Sul fronte opposto, le importazioni mostrano una crescita, trainata soprattutto dai Paesi extra Ue, che rappresentano ormai oltre i due terzi dei volumi complessivi. La Cina si conferma primo fornitore con 4,6 miliardi di euro (+8,0%), seguita da una serie di Paesi asiatici in forte espansione: Bangladesh (+5,8%), India (+3,9%), ma soprattutto Vietnam (+24,0%) e Cambogia (+26,0%), che registrano gli incrementi più marcati.

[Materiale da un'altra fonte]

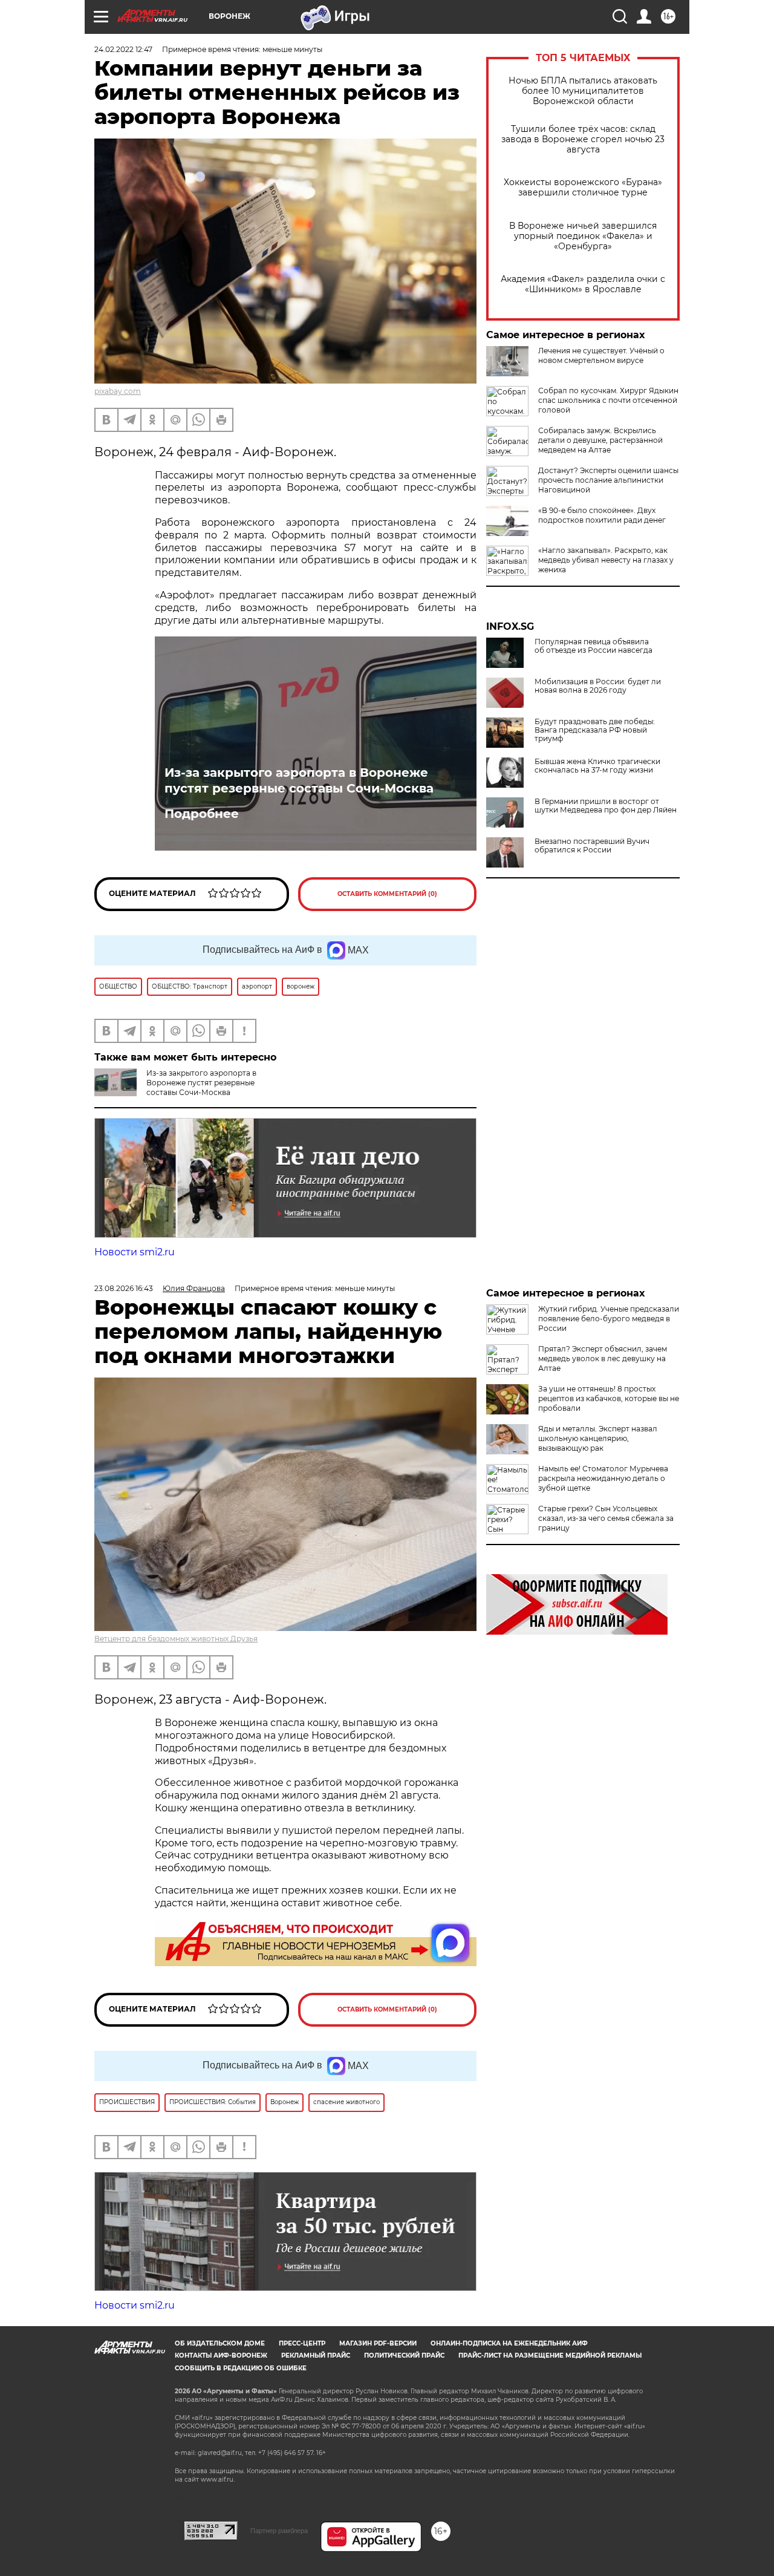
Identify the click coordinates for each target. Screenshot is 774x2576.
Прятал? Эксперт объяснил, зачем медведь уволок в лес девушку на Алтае (602, 1358)
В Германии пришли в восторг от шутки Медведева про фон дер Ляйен (606, 805)
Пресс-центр (302, 2343)
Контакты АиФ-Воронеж (221, 2355)
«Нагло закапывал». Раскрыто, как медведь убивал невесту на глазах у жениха (606, 560)
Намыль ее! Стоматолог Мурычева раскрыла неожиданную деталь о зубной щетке (603, 1478)
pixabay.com (117, 391)
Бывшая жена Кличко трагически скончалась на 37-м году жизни (597, 765)
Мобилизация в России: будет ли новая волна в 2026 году (598, 686)
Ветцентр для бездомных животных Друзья (176, 1638)
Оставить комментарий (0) (387, 894)
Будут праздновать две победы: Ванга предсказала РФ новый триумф (595, 730)
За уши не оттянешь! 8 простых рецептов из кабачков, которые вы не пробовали (608, 1398)
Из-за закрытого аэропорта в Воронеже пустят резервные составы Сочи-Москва (299, 780)
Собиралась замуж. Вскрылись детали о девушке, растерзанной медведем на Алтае (600, 440)
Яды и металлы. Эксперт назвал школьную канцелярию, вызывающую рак (597, 1438)
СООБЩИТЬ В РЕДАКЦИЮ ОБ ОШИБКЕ (241, 2368)
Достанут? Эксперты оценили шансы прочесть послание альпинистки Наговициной (608, 480)
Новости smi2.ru (134, 1252)
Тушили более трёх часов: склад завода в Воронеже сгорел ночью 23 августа (583, 139)
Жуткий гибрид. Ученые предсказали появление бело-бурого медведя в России (608, 1318)
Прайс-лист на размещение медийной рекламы (550, 2355)
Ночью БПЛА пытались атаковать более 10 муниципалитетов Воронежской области (583, 91)
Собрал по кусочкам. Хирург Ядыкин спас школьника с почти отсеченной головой (608, 400)
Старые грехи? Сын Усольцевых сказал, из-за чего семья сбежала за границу (606, 1518)
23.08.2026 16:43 (123, 1288)
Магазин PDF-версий (378, 2343)
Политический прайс (404, 2355)
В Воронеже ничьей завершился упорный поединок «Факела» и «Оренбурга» (583, 236)
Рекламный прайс (315, 2355)
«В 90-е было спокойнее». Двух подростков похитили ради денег (602, 515)
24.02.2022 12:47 (123, 49)
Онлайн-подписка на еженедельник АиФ (509, 2343)
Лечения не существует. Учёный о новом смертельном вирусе (601, 355)
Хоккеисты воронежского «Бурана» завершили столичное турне (583, 187)
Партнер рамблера (279, 2530)
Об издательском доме (220, 2343)
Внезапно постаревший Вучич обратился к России (592, 845)
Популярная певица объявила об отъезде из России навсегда (593, 646)
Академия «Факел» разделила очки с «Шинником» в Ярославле (583, 284)
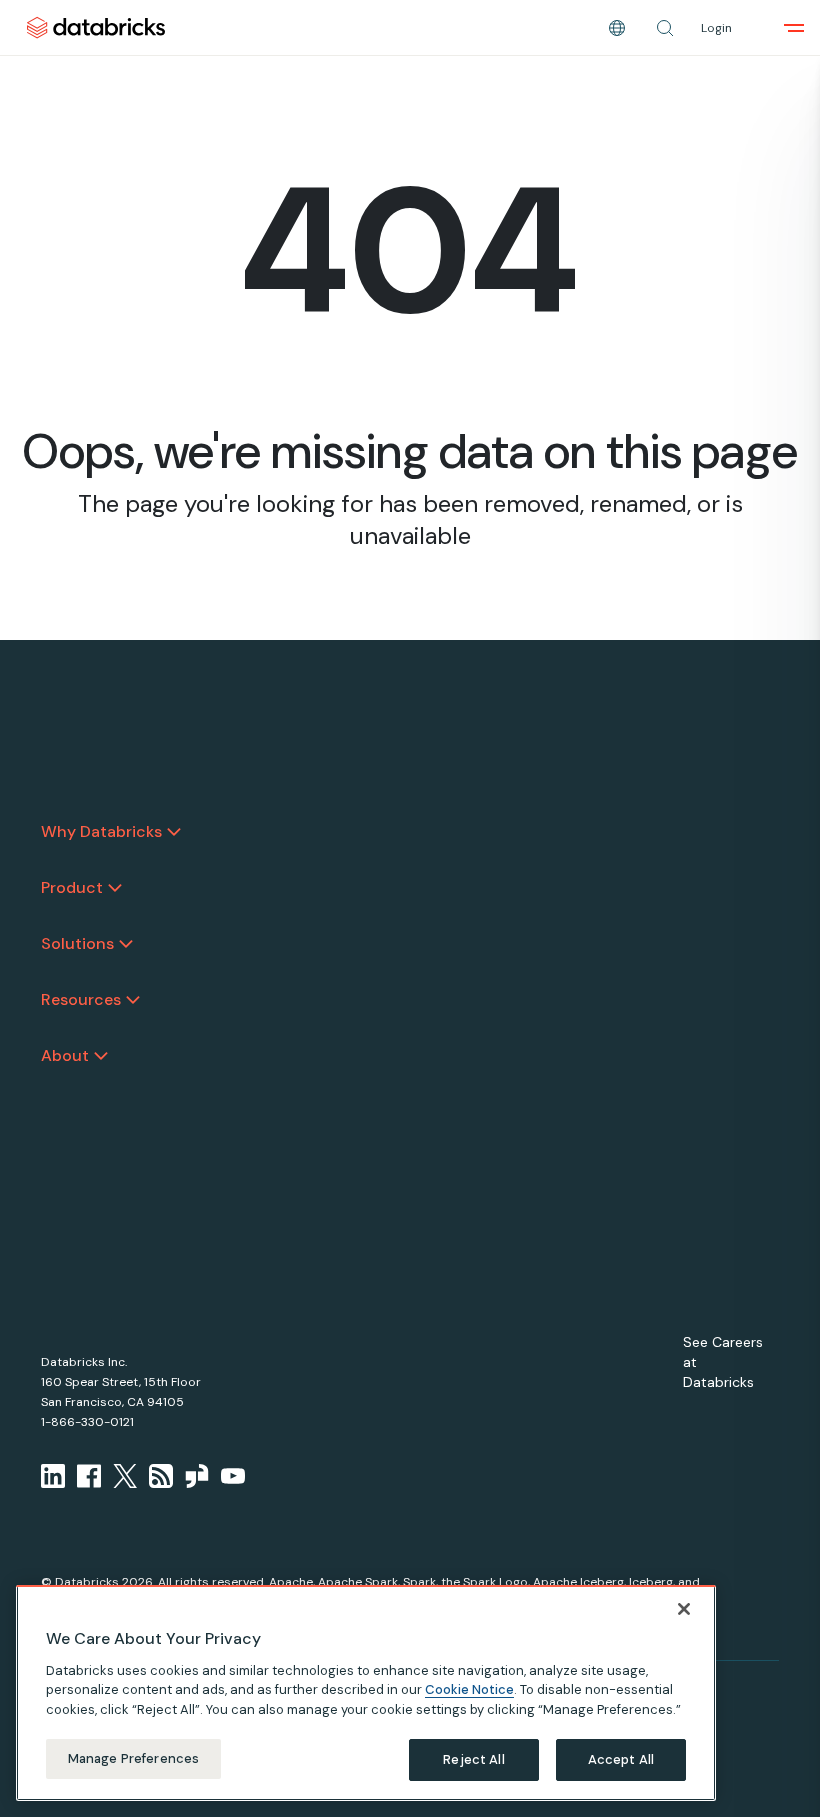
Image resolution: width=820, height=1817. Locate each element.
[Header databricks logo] (96, 27)
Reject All (473, 1759)
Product (72, 887)
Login (716, 28)
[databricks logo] (104, 778)
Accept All (621, 1759)
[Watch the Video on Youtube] (233, 1476)
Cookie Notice (469, 1689)
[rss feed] (161, 1476)
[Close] (684, 1609)
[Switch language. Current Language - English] (617, 28)
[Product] (115, 888)
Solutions (77, 943)
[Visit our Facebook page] (89, 1476)
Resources (81, 999)
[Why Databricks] (174, 832)
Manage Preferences (133, 1758)
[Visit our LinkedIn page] (53, 1476)
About (65, 1055)
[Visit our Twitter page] (125, 1476)
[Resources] (133, 1000)
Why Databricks (101, 831)
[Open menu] (794, 28)
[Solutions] (126, 944)
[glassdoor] (197, 1476)
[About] (101, 1056)
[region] (366, 1693)
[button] (665, 28)
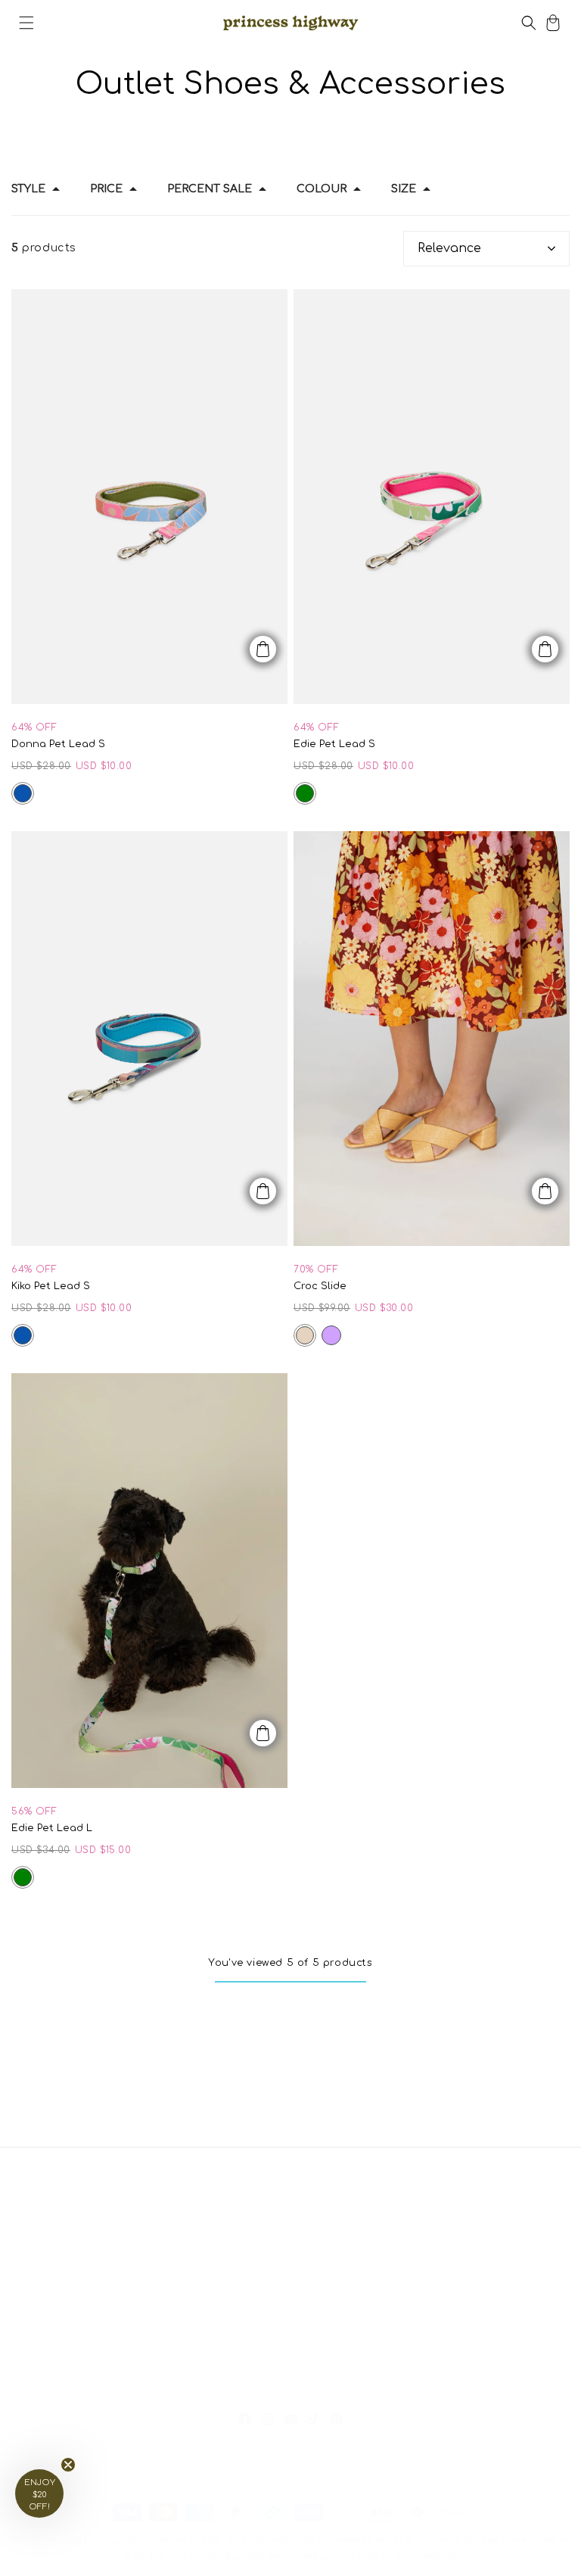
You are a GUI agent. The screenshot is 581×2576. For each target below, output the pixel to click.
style (28, 189)
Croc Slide (320, 1286)
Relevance (449, 248)
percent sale (209, 189)
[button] (26, 23)
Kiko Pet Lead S (50, 1286)
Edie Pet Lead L (51, 1828)
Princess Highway (83, 2541)
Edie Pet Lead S (334, 744)
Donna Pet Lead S (58, 744)
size (403, 189)
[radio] (22, 793)
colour (321, 189)
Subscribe (78, 2354)
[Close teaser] (68, 2464)
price (106, 189)
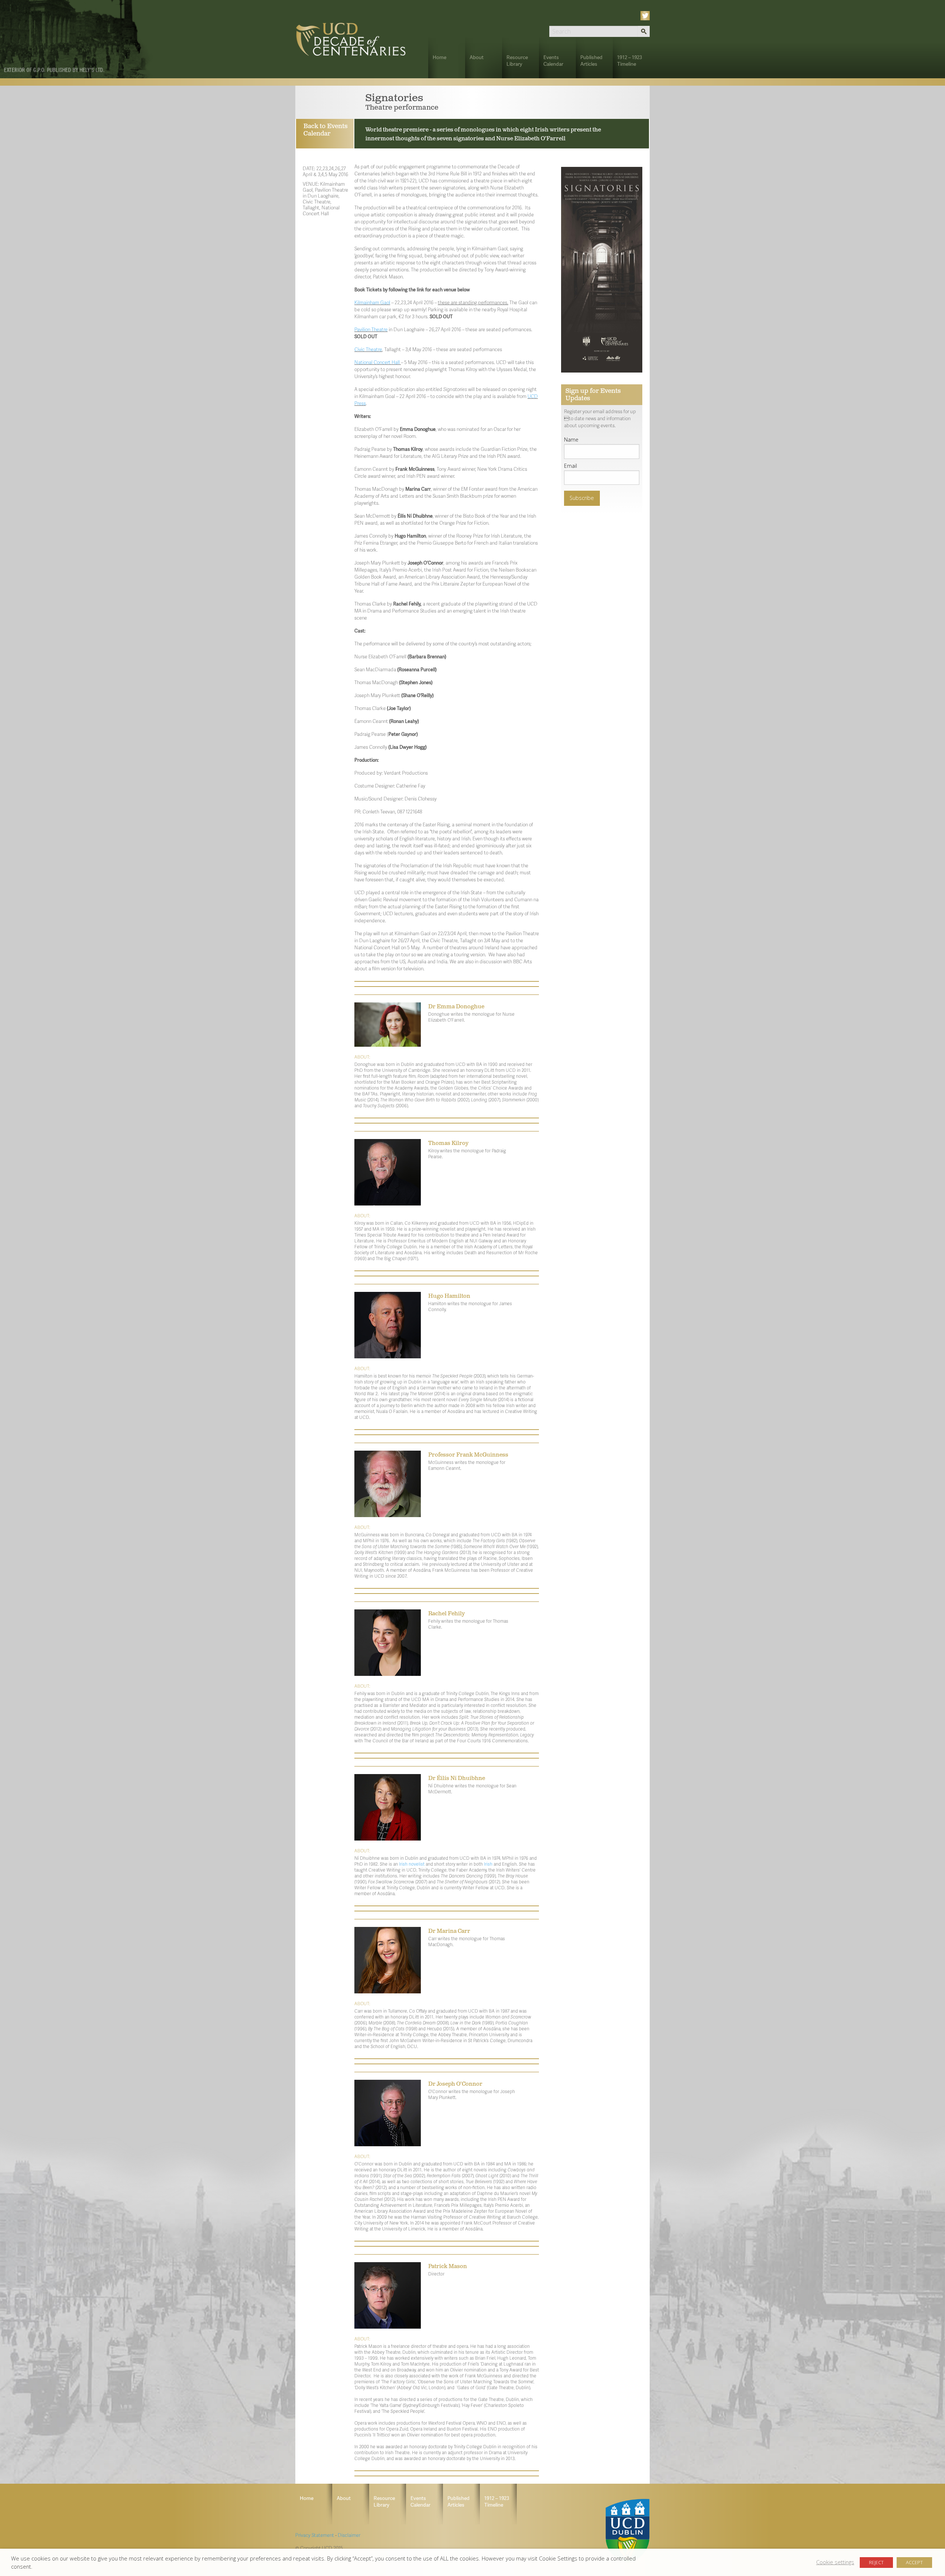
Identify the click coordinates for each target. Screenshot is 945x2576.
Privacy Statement (314, 2535)
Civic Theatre (368, 349)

Il saldo commerciale del settore resta positivo, ma in contrazione.
“Il 2025 mostra una tenuta dei nostri mercati di riferimento, in Europa e negli Stati Uniti, ma anche una preoccupante crescita delle importazioni, soprattutto dall’Asia in particolare relative all’ultra fast-fashion – ha detto il presidente di Confindustria Moda, Luca Sburlati – È un segnale chiaro di pressione competitiva che impone di rafforzare la presenza internazionale e sostenere la filiera con politiche adeguate in particolare nuovi accordi di libero scambio come quelli con il Mercosur, l’Australia e, con misure di tutela , con l’India”.